Whether the Dominican government and people are to blame is also irrelevant (albeit true, at least for the 48% that voted for Hippo). The topic is really whether the IMF achieves its stated purpose, or whether its claims of being beneficial to the developing world are a fraudulant smoke screen.
The evidence points to the fact that the IMF does not really help developing countries (whether it be due to those countries own irresponsibility or otherwise). As shown in the articles, the IMF tends to lead these countries down a spiral of more loans, more debt, more economic pressure and more defaults.
So, the IMF can best be described as existing to bail out the banks from the G7 countries that irresponsibly lent money to non-creditworthy governments in the first place (and at exhorbitant terms, I might add). It's the farthest thing from pure capitalism, because the existance of the IMF allows for huge loans that would never otherwise exist based on creditworthiness.
Because of the interlocking directorates between the IMF/World Bank and the lending banks/financeers, this would appear to be an elaborate fraud. Now, some may argue that, in a pure capitalist or libertarian system, the IMF has the right to be an elaborate fraud, and nobody can criticize them as long as government sponsored greed is their motive. Well, okay, maybe one person alive would argue this.
To restate, the tragedy of this elaborate fraud is that it is the poor and what's left of the middle class (the latter who did most certainly NOT vote for Hippo) that will be required to pay back the loans as a result of the IMF ordered "austerity" to come (sorry for the violin strings, Tony). You see, the IMF is the "enforcer" for Citibank, CreditSuisse, JPMorgan, etc. The IMF's target for enforcement are the poor and middle class.
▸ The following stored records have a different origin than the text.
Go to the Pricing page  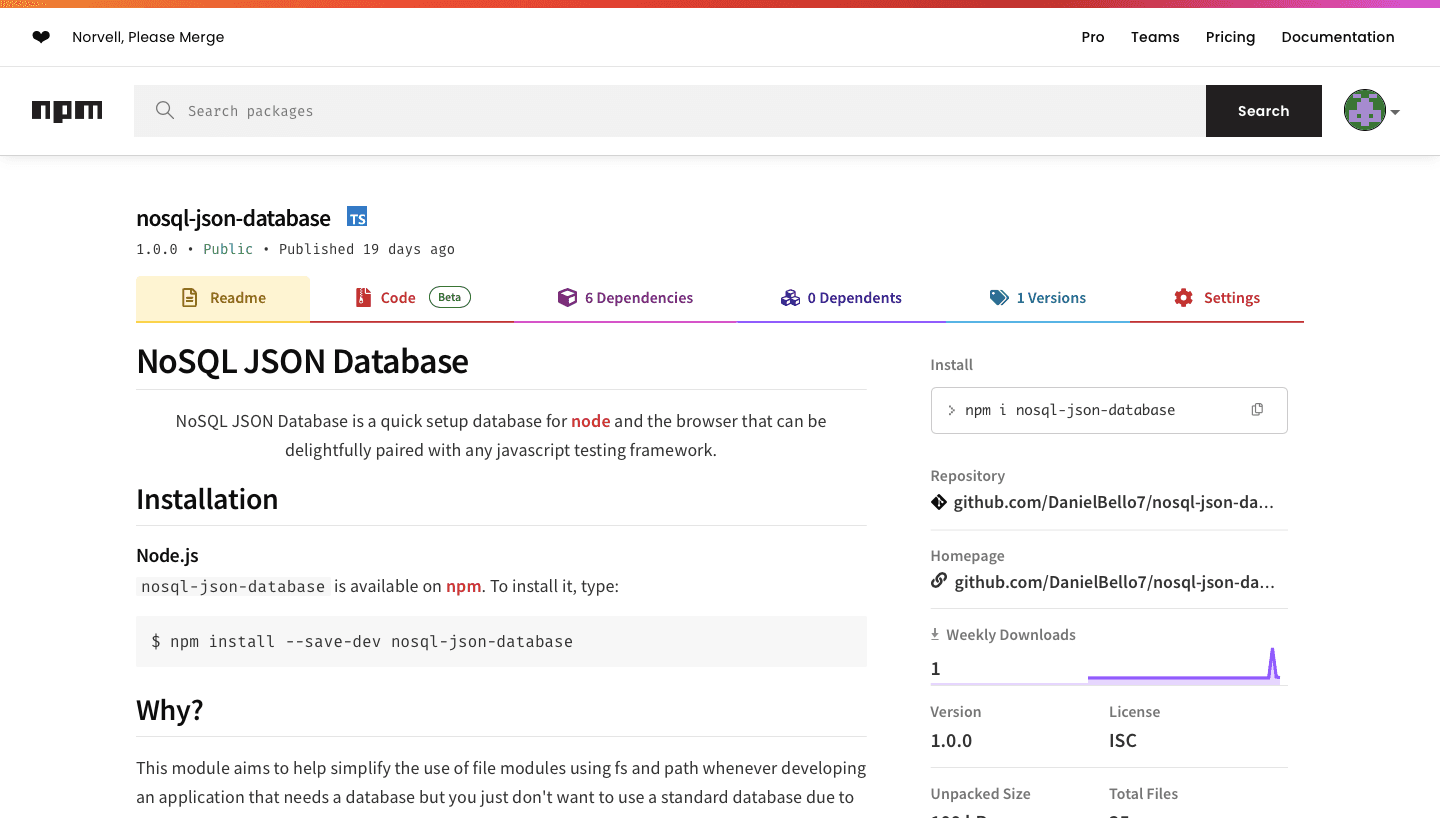(1230, 37)
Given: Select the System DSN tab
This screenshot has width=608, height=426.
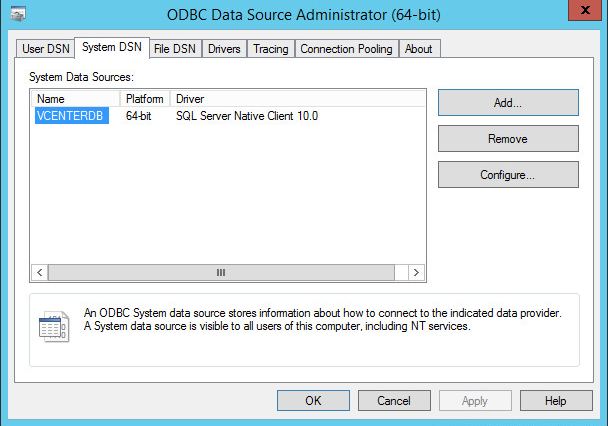Looking at the screenshot, I should pyautogui.click(x=112, y=47).
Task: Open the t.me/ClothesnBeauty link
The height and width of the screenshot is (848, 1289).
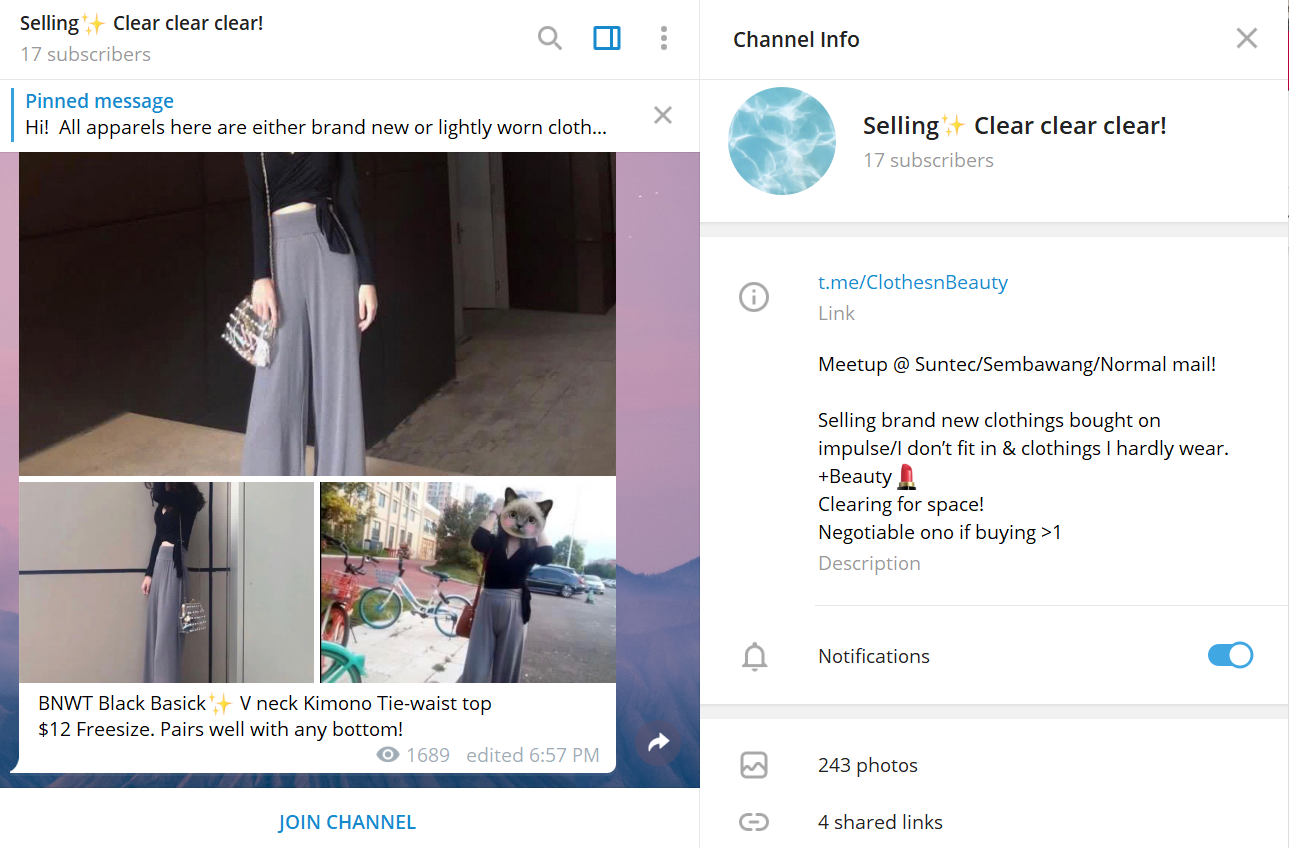Action: tap(912, 282)
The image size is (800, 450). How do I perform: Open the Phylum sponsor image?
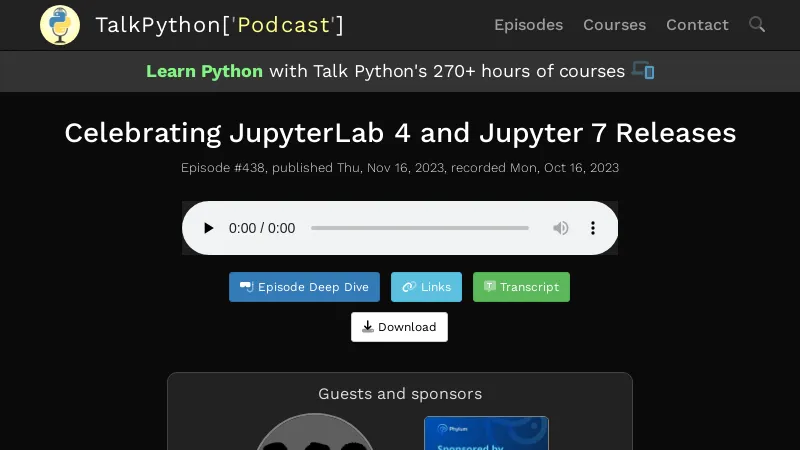point(486,433)
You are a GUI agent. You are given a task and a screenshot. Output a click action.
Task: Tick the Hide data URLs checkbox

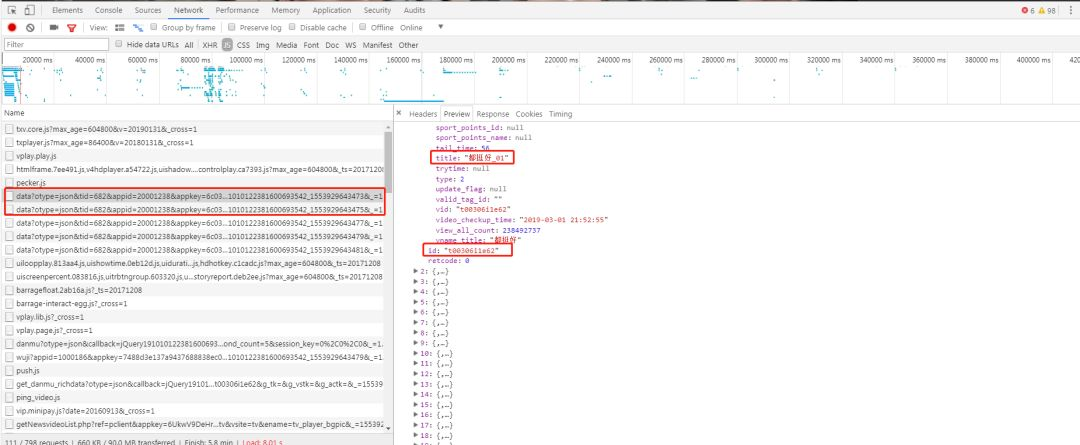click(120, 44)
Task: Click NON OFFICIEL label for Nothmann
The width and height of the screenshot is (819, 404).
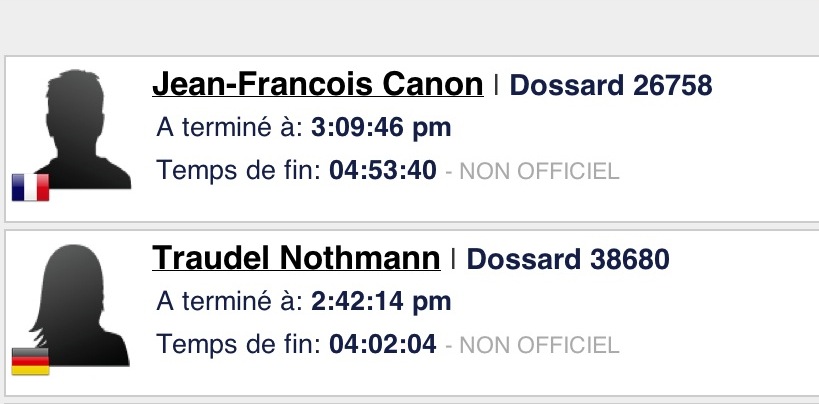Action: 539,345
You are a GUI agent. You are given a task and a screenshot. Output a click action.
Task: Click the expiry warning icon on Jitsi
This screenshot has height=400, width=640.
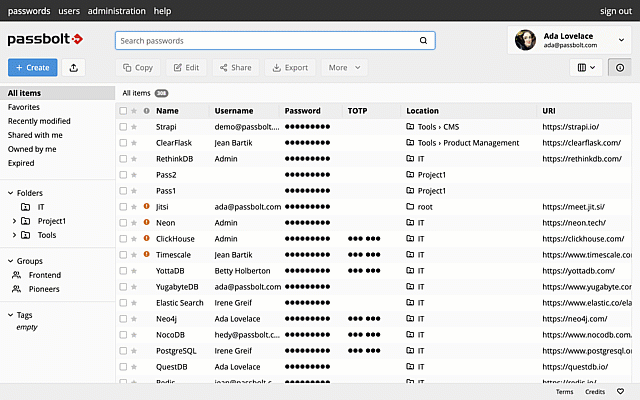147,207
The Dominican political class, who stole the money in the first place, will come out unscathed.
All in all, it's an unhealthy conspiracy of exploitation of the poor and destruction of the middle class. And no developing country has a chance to get ahead without a middle class. So the IMF's impact is opposite to its stated purpose! Aren't we seeing this happen in the DR right now?
I'm the pure capitalist and libertarian here, not Tony! I believe that a strong Latin America led by a healthy middle class would create fabulous markets for American and European goods and services and enhance world trade. But the fraudulant exploitation perpetrated by the IMF/World Bank ensures that this will never happen.
I'm the pure capitalist and libertarian here, not Tony! I believe that the DR government should be allowed to default on its loans to Citibank, BancoSantander, CreditSuisse, etc., without threats or gunboats coming from the US. Sorry, Tony, that's the way it would work were the unadulterated free market to apply. But it doesn't work that way now because of the giant, government-created, free-market anamoly known as the IMF.
I believe that the executives and stockholders of these institutions should suffer losses so that they will stop loaning money irresponsibly to corrupt governments. I believe that corrupt, non-creditworthy governments should not be able to buy their own reelections with IMF money.
Governments that are financially irresponsible should not have access to capital. They would be forced to live within their means and develop a local tax base were it not for the IMF and World Bank. Govenments that cause defaults would lose access to foreign capital, creating an automatic internal (rather than IMF-ordered) austerity that would cost them reelection (rather than being able to buy reelection with IMF money). The political class that creates these disasters in the first place would be the ones to pay. What's more capitalistic than that?
As a final indictment of the IMF, the IMF is, as Mondongo has pointed out, lending the DR government an amount of money that is equal to the funds that it will require be reduced from the DR government payroll. In other words, it's smoke and mirrors. The loan has no real value! The DR government could simply reduce its payroll on its own and be in the same financial position without the loan - real loanshark kind of stuff.
If someone can defend the IMF/World Bank with more than trite little phrases, I would truly welcome the info. I'm only calling them as I see them. I really don't want to believe that they are as evil as they seem.